El “pacto entre caballeros” que hicieron El Santo y el productor de varias de sus películas, Guillermo Calderón Stell, para no hablar más de la cinta El vampiro y el sexo, llevó a los aficionados de las películas de luchadores a mantener durante cuatro décadas una leyenda negra sobre una supuesta película erótica en la que habría participado su ídolo del ring.

Ésta es la trama, según el tríptico pecaminoso a color que circuló en Francia para público general, en inglés, español y, por supuesto, en francés: “Santo posee una máquina del tiempo en cuyo túnel regresivo envía a la guapa y monumental Luisa (Noelia Noel) hasta el tiempo y el espacio en que ella se convierte en novia de Drácula, el maléfico Conde siempre sediento de sangre de jóvenes doncellas que, encerradas en los sótanos de su castillo, ofician como sacerdotisitas en sus excitantes y sensuales ritos, en los que los placeres de la carne llegan al clímax.

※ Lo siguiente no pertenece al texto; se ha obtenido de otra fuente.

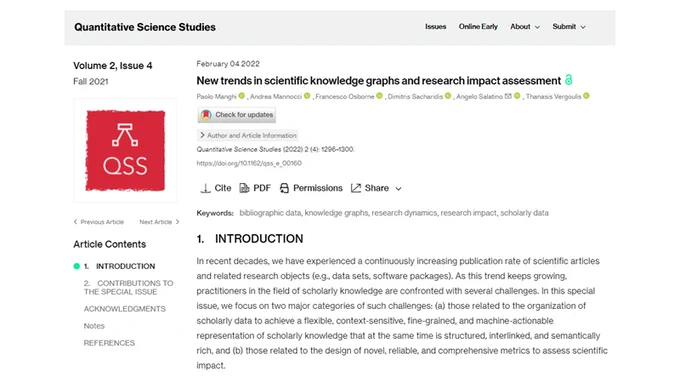Go to the Next Article
The image size is (680, 383).
point(159,222)
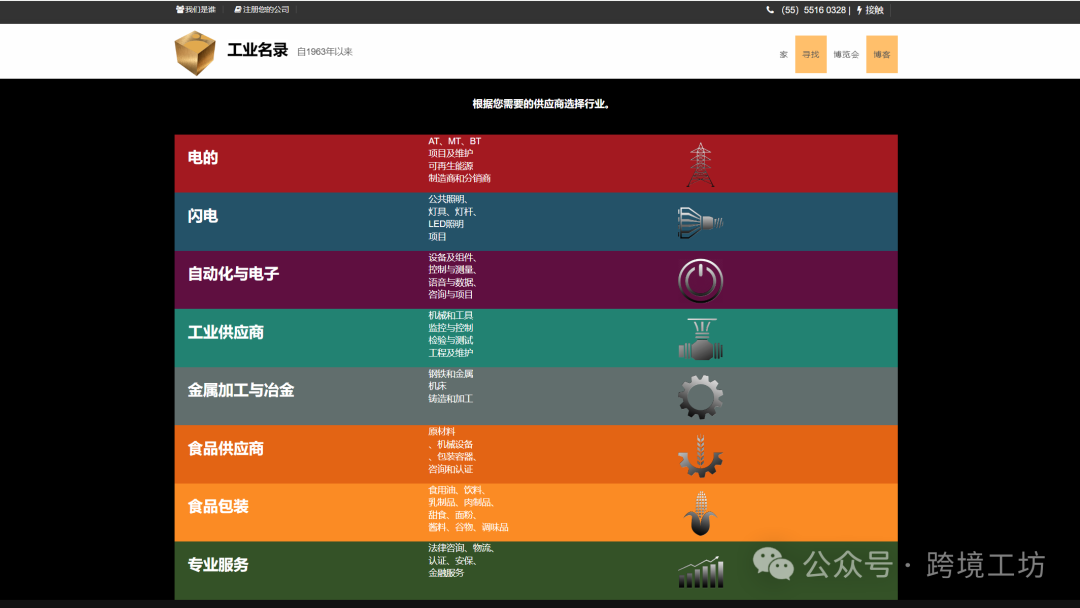Image resolution: width=1080 pixels, height=608 pixels.
Task: Click the red 电的 category banner
Action: coord(300,161)
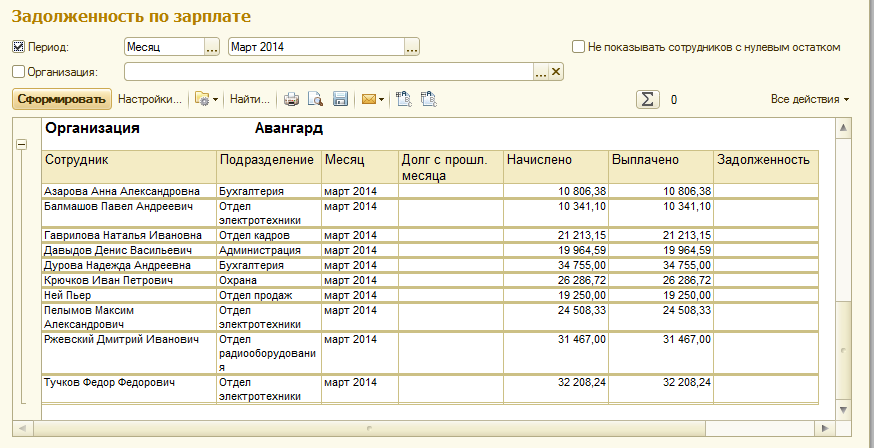Open Настройки... report settings

coord(150,99)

Por medio de Luisa, El Santo conoce el sitio que guarda el legendario tesoro de Drácula: la búsqueda de ese tesoro que tanto bien puede hacer a los pobres del mundo hunde a El Enmascarado de Plata y a su bellísima aliada en el torbellino de las demoníacas orgías en que la mentalidad del Conde Drácula desborda enloquecida, y arrastra a nuestros héroes a vivir la satánica aventura con 13 esculturales mujeres, frenéticas sacerdotisas del placer, que ofrecen una gama de sensuales emociones en las que nada, absolutamente nada, se oculta al espectador atento”.